Task details
Rewrite the rows from the line containing "What do you see at coordinates (53, 452)" through the line containing "I want to click on water-reminder-toggle, so", changing "Locate an element on the screen" to "Find an element on the screen" and leaving everything else unchanged.

::: Material provided

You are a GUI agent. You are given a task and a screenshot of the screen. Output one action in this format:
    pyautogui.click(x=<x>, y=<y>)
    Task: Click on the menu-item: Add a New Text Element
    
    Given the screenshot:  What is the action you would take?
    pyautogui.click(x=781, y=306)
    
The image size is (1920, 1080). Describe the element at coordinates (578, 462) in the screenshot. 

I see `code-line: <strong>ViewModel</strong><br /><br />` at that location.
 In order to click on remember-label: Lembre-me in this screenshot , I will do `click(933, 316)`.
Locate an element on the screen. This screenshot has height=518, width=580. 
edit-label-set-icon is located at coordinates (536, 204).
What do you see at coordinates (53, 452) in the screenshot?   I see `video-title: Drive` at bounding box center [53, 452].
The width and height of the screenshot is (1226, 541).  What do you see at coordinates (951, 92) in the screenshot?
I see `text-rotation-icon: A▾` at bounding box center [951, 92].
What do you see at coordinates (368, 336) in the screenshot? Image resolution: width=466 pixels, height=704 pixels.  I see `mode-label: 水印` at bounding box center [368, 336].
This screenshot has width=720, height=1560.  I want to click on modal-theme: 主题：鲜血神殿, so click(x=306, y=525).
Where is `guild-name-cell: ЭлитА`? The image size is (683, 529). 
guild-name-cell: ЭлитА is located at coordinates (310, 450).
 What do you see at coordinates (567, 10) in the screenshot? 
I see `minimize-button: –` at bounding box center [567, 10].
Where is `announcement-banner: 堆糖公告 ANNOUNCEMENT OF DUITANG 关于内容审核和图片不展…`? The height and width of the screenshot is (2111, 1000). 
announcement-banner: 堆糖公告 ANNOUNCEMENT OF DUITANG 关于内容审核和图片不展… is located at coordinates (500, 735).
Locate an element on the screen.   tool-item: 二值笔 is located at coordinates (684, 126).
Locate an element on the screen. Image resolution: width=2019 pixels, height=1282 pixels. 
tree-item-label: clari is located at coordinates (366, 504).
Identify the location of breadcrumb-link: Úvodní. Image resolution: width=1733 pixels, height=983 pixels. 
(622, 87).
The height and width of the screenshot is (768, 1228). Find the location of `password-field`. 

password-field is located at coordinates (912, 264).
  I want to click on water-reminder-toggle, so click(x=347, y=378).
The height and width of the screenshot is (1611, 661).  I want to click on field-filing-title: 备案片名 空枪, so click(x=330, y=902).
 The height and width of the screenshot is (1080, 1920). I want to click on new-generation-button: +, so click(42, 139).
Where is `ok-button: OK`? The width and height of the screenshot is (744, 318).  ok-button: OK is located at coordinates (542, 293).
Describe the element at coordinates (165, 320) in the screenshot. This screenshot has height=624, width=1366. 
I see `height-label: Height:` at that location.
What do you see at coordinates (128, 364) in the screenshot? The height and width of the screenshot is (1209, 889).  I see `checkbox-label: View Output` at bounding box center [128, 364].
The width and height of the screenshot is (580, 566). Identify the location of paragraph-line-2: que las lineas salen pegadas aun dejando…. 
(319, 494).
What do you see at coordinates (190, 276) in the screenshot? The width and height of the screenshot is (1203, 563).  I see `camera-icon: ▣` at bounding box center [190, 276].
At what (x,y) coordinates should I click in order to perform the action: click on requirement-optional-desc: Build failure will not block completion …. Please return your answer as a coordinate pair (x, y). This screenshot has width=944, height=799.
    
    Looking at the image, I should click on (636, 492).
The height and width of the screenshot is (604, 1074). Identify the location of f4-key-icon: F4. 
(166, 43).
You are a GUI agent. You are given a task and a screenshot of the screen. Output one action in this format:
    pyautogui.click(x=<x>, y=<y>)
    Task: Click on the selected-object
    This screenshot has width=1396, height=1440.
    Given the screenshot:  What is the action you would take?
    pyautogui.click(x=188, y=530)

::::::

Written response
What do you see at coordinates (53, 452) in the screenshot?   I see `video-title: Drive` at bounding box center [53, 452].
The width and height of the screenshot is (1226, 541).  What do you see at coordinates (951, 92) in the screenshot?
I see `text-rotation-icon: A▾` at bounding box center [951, 92].
What do you see at coordinates (368, 336) in the screenshot? Image resolution: width=466 pixels, height=704 pixels.  I see `mode-label: 水印` at bounding box center [368, 336].
This screenshot has width=720, height=1560.  I want to click on modal-theme: 主题：鲜血神殿, so click(x=306, y=525).
Where is `guild-name-cell: ЭлитА`? The image size is (683, 529). 
guild-name-cell: ЭлитА is located at coordinates (310, 450).
 What do you see at coordinates (567, 10) in the screenshot? 
I see `minimize-button: –` at bounding box center [567, 10].
Where is `announcement-banner: 堆糖公告 ANNOUNCEMENT OF DUITANG 关于内容审核和图片不展…`? The height and width of the screenshot is (2111, 1000). 
announcement-banner: 堆糖公告 ANNOUNCEMENT OF DUITANG 关于内容审核和图片不展… is located at coordinates (500, 735).
Find an element on the screen.   tool-item: 二值笔 is located at coordinates (684, 126).
Find an element on the screen. Image resolution: width=2019 pixels, height=1282 pixels. 
tree-item-label: clari is located at coordinates (366, 504).
Identify the location of breadcrumb-link: Úvodní. Image resolution: width=1733 pixels, height=983 pixels. 
(622, 87).
The height and width of the screenshot is (768, 1228). Find the location of `password-field`. 

password-field is located at coordinates (912, 264).
  I want to click on water-reminder-toggle, so click(x=347, y=378).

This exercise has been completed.